# WHAT TO WORK ON
Look through the entries below and return all lines including the word "click".

Data extracted from a collection
§ §

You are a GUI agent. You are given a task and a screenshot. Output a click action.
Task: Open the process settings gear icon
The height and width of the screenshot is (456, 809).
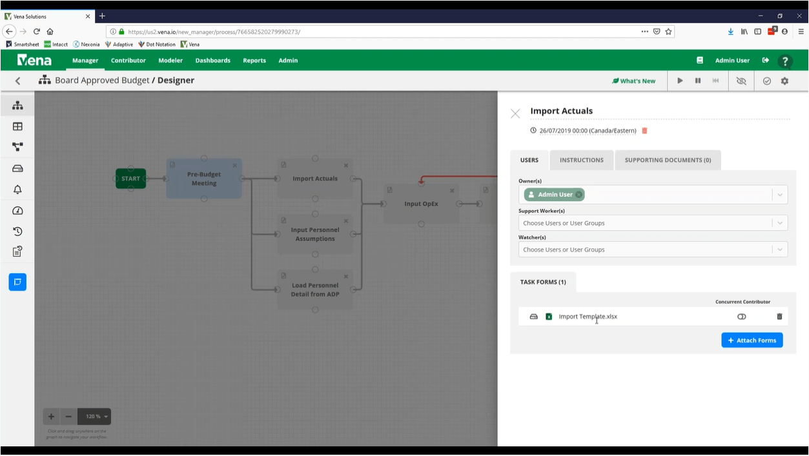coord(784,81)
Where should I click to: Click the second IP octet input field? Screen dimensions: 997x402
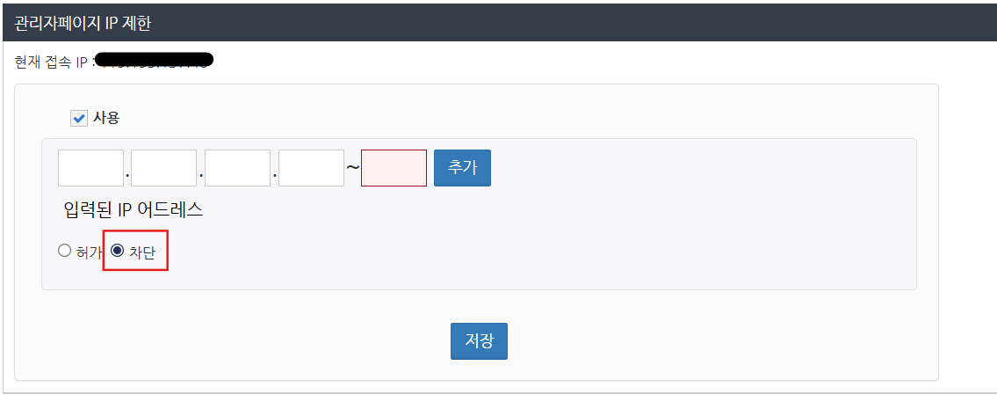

§ §

# ANSWER
You are a GUI agent. You are given a task and a screenshot. Output a click action.
Where should I click to: Click the second IP octet input field? Screen dimensions: 997x402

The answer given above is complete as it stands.